What the task requires: After locating "Quantity : (32, 729)" in the listing below, copy that line and each one after it exactly, ending with the line that has "Tesla News (162, 49)".

• • • • •

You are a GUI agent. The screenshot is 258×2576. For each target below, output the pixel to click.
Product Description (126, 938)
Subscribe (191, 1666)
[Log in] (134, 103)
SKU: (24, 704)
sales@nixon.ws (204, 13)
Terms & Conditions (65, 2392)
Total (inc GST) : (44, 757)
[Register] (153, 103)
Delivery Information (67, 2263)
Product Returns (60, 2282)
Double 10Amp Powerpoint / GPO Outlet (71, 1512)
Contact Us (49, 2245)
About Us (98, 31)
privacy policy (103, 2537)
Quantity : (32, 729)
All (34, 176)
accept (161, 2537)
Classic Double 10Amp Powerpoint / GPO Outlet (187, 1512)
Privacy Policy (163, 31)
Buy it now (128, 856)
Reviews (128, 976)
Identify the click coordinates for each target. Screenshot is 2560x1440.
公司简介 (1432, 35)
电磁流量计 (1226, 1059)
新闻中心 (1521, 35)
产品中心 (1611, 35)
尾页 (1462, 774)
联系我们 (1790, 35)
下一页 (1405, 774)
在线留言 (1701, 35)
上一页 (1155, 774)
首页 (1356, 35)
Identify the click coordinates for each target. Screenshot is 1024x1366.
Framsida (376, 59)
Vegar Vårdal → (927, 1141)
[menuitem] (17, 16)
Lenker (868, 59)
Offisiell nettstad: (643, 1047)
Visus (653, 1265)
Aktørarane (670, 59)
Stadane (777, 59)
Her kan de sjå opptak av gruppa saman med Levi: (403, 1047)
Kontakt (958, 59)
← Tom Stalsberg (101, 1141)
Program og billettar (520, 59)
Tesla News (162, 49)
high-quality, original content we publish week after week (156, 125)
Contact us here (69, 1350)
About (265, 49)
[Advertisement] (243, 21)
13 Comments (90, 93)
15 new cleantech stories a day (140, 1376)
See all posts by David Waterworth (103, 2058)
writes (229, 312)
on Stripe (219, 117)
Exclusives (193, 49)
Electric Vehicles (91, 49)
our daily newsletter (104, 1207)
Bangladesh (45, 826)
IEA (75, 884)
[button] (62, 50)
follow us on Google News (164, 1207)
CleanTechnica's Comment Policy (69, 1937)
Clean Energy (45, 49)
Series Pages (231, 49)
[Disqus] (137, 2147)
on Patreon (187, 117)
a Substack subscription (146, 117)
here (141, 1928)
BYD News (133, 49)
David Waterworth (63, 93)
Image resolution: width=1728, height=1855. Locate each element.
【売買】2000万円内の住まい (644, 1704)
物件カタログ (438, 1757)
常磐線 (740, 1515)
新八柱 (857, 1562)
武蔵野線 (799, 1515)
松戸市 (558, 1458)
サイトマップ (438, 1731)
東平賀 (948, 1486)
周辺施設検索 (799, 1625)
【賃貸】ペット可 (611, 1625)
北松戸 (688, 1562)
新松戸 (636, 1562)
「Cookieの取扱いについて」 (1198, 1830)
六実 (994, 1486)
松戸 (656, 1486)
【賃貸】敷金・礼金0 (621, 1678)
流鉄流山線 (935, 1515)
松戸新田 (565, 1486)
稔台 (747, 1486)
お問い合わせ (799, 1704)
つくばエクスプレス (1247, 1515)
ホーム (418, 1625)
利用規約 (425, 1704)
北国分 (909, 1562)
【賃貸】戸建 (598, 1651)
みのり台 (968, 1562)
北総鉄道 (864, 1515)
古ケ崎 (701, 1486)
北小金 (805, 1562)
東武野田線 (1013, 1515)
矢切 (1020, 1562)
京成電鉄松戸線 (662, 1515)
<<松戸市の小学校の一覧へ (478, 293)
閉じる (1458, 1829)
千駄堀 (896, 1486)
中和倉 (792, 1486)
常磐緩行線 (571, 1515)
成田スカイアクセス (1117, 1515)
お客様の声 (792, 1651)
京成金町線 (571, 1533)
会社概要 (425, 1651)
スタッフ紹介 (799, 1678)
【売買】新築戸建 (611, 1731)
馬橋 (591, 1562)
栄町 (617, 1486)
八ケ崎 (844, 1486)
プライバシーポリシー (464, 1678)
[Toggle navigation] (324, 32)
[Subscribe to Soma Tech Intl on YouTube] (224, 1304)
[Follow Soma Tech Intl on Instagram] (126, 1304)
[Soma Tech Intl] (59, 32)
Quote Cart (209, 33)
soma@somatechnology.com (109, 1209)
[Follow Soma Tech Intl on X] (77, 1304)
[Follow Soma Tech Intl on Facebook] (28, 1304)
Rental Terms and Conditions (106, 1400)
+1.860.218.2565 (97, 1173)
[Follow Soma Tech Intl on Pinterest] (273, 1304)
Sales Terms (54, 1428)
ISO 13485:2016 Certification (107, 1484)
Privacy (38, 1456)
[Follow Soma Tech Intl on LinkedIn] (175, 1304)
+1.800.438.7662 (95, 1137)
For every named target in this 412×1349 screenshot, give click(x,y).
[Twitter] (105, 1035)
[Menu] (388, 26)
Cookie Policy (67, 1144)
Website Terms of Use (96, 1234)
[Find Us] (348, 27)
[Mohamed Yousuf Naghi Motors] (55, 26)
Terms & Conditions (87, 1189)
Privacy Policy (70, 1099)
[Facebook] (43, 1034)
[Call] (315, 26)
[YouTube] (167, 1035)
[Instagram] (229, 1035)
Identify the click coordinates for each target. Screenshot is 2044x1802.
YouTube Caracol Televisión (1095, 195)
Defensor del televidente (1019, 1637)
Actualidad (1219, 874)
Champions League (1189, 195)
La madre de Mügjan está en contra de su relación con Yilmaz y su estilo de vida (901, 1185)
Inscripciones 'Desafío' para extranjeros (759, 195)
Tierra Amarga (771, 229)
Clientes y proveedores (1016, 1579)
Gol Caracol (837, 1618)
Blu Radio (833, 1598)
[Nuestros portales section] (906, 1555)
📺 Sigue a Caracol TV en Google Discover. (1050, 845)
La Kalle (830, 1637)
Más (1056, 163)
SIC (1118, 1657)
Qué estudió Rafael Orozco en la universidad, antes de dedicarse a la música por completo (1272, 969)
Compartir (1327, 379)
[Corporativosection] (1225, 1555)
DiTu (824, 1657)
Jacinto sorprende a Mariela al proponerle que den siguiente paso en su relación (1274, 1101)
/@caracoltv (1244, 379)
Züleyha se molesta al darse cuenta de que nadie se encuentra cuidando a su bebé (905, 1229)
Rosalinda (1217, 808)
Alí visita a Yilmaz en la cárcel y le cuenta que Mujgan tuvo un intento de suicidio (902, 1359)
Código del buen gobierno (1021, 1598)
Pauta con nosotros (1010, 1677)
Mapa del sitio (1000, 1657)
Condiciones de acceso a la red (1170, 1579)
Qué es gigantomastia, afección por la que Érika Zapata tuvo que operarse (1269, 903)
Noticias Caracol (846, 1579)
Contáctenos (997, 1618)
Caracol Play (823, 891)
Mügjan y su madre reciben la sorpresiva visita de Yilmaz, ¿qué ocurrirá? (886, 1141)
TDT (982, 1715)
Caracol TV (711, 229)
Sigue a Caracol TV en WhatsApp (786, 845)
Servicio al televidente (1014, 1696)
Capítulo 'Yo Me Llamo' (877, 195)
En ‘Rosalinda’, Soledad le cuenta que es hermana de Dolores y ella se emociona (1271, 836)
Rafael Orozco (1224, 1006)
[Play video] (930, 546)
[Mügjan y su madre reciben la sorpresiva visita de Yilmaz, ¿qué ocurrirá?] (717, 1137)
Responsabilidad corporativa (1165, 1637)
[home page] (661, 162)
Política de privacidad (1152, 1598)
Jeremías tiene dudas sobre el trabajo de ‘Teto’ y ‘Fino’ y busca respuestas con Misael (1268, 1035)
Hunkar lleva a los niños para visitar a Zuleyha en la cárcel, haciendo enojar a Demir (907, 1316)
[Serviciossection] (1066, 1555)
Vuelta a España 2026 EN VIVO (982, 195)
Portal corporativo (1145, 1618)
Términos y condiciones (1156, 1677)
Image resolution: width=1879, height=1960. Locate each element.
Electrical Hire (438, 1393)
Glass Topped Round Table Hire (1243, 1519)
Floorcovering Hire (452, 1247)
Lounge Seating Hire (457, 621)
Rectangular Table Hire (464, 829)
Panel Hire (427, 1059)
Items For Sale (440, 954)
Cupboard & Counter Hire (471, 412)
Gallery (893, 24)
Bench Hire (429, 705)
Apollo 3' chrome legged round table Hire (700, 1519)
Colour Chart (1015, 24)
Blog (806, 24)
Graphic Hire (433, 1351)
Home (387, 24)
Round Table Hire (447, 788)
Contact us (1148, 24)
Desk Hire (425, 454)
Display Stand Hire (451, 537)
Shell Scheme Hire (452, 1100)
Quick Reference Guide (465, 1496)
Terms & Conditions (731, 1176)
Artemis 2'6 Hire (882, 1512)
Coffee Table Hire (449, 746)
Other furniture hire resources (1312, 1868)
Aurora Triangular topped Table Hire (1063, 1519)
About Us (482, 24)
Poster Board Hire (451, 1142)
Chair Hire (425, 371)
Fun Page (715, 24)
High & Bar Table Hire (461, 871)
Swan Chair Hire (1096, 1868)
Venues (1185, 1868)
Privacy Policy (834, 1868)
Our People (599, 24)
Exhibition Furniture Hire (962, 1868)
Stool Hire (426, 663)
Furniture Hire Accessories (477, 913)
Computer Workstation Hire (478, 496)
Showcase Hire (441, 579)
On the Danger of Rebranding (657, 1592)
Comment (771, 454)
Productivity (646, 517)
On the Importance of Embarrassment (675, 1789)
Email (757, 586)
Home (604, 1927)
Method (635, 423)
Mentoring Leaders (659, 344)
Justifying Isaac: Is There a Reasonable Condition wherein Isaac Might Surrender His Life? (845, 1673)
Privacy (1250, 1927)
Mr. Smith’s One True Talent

• • • • •

Solution to this task:
Quantity : (32, 729)
All (34, 176)
accept (161, 2537)
Classic Double 10Amp Powerpoint / GPO Outlet (187, 1512)
Privacy Policy (163, 31)
Buy it now (128, 856)
Reviews (128, 976)
Identify the click coordinates for each target. Screenshot is 2560x1440.
公司简介 (1432, 35)
电磁流量计 (1226, 1059)
新闻中心 (1521, 35)
产品中心 (1611, 35)
尾页 (1462, 774)
联系我们 (1790, 35)
下一页 (1405, 774)
在线留言 (1701, 35)
上一页 (1155, 774)
首页 (1356, 35)
Identify the click coordinates for each target. Screenshot is 1024x1366.
Framsida (376, 59)
Vegar Vårdal → (927, 1141)
[menuitem] (17, 16)
Lenker (868, 59)
Offisiell nettstad: (643, 1047)
Visus (653, 1265)
Aktørarane (670, 59)
Stadane (777, 59)
Her kan de sjå opptak av gruppa saman med Levi: (403, 1047)
Kontakt (958, 59)
← Tom Stalsberg (101, 1141)
Program og billettar (520, 59)
Tesla News (162, 49)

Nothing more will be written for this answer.